Mr Nika responded that all those issues have since been cleared and PetroSA did have policies in place to deal with the housing policy. The problem with the suspense account arose during the time of the merger as people from the other entities were transferred. The individual employees who appeared on the expense account was as a result of a weakness in paying people in their last month on the employ of the PetroSA by using what was termed manual cheques. The PetroSA appeared to use the suspense account for that purpose, and that practice was now under strict control..

He stated that PetroSA deliberated for quite some time with the Auditor-General on the issue of obsolete stock because PetroSA believed that its procedure was consistent from period to period. Yet PetroSA did not have a documented policy, which it had since introduced. Housing guarantees were inherited from the old organisations which assisted employees to acquire houses. PetroSA was currently in negotiations with the commercial banks to take over those functions.

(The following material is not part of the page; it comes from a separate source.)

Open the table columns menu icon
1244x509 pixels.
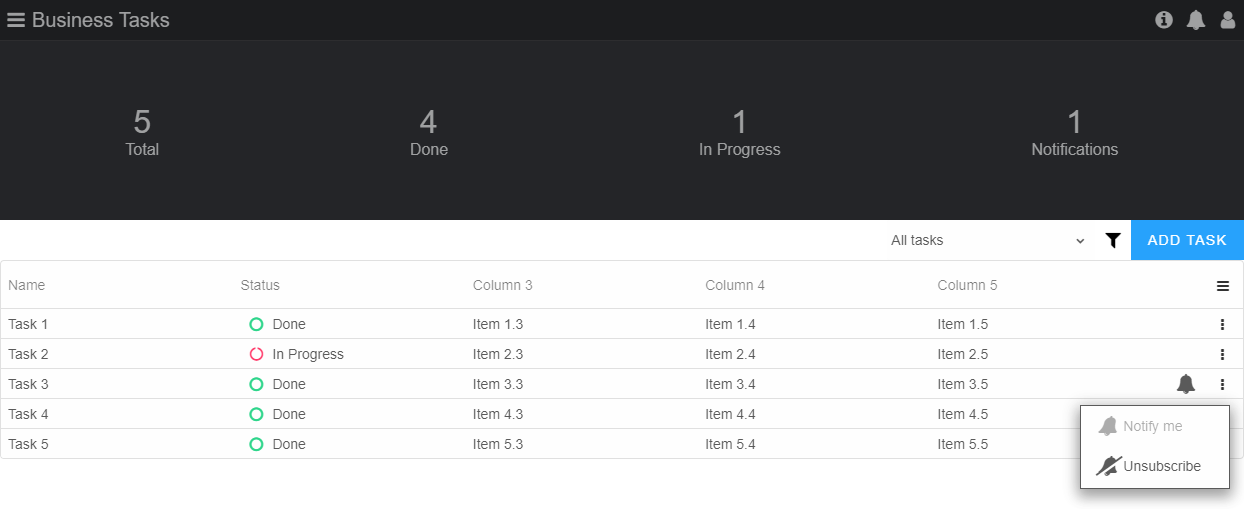1222,286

Dr Koornhof stated that the Committee was concerned that the reduction in profits and revenues to PetroSA and CEF were occurring on a continuous basis, and requested an assurance that it would not continue.

Mr Nika replied that, as explained earlier, the year under review was not the best year for PetroSA as far as financial were concerned. There was the planned once-month shut down but there was a technical breakdown in midyear which resulted in the plant being down for six months. PetroSA lost volumes that it could not sell in those six months. The second reason is that the strengthening of the Rand eroded the revenues made in the previous financial year, because PetroSA traded in American Dollars. The plant has stabilised in the current financial year and nearly 100% availability was achieved, as well as revenue growth with regard to volumes. The Rand had been fairly stable and the price of crude oil had been very favourable to the organisation. There was thus a complete turn around with PetroSA reporting a profit in the financial year of R1,7 billion.

Dr Koornhof asked who was responsible for the breakdown at the Mossel Bay plant and, if the person responsible was found, what steps have been taken against such person.

Mr Mkhize responded that the background of the incident was important. The initiation of the complete breakdown began with the commissioning of a valve that, when tested, was working perfectly. When operations began the valve failed to work and this was not picked up timeously by the operators in the control room. This resulted in major damage which occurred very rapidly. The insurance investigators confirmed this finding. Due to this PetroSA overhauled the entire system as well as the communication between the staff. Upon revisiting the plant the insurers were satisfied that everything was satisfactory, and noted that the PetroSA model could be used as a benchmark in this regard.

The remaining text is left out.